**SET EXERCISE**
Copy out the lines of the items below, starting with the line that contains "Deputy (162, 649)" and going on through the last line of the items, with both ends included.

*** MATERIAL

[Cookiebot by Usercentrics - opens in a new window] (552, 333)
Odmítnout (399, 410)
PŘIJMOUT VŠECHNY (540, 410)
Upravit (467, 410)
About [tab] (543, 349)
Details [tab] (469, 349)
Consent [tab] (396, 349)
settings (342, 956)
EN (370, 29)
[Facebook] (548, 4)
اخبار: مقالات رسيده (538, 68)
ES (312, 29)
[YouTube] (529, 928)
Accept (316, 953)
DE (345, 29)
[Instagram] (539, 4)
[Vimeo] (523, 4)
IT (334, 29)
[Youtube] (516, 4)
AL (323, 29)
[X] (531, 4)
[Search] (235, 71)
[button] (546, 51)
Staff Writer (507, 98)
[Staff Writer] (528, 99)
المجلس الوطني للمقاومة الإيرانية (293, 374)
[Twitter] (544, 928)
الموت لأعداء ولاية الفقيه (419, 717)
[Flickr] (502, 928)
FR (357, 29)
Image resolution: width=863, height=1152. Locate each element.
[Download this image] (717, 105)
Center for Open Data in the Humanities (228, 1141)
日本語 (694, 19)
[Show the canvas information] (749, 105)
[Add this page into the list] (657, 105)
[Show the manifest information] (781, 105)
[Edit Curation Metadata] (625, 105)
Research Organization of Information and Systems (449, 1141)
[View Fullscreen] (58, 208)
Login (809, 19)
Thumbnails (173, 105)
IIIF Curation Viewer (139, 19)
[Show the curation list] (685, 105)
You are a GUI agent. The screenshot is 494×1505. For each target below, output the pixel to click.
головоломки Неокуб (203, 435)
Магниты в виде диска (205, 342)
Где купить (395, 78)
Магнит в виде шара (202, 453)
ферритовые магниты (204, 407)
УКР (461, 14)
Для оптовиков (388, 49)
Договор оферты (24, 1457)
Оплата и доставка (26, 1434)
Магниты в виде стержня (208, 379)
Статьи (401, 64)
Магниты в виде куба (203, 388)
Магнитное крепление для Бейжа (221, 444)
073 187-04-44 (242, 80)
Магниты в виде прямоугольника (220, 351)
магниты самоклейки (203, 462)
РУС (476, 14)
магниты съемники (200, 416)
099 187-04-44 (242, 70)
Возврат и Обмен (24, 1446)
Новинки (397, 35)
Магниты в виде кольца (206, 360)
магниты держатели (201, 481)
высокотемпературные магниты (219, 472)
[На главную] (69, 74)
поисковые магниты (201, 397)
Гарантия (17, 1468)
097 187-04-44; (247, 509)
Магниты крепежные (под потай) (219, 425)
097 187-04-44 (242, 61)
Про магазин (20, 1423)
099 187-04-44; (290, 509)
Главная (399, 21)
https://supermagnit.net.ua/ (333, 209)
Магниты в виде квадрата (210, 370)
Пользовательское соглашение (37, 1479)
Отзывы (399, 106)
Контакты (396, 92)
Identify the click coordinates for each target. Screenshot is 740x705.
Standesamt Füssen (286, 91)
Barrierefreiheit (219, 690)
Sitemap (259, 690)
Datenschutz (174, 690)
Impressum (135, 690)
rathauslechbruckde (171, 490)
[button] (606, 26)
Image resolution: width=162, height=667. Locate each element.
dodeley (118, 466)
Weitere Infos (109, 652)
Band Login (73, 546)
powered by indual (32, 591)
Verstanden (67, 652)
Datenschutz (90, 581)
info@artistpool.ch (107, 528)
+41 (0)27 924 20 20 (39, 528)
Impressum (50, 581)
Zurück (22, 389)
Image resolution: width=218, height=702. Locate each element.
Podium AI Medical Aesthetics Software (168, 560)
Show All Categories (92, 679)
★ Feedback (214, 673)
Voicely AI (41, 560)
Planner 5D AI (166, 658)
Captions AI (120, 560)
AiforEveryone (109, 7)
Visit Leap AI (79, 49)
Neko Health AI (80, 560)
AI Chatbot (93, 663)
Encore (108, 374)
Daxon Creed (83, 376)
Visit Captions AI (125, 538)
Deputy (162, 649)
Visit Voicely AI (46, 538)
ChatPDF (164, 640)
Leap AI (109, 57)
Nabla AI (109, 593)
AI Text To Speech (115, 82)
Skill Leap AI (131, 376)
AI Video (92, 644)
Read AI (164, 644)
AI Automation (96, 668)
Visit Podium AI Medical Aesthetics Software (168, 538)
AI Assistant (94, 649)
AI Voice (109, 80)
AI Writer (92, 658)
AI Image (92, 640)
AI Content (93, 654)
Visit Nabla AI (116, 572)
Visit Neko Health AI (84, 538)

******

**RESPONSE TO THIS TASK**
Deputy (162, 649)
Visit Voicely AI (46, 538)
ChatPDF (164, 640)
Leap AI (109, 57)
Nabla AI (109, 593)
AI Text To Speech (115, 82)
Skill Leap AI (131, 376)
AI Video (92, 644)
Read AI (164, 644)
AI Automation (96, 668)
Visit Podium AI Medical Aesthetics Software (168, 538)
AI Assistant (94, 649)
AI Voice (109, 80)
AI Writer (92, 658)
AI Image (92, 640)
AI Content (93, 654)
Visit Nabla AI (116, 572)
Visit Neko Health AI (84, 538)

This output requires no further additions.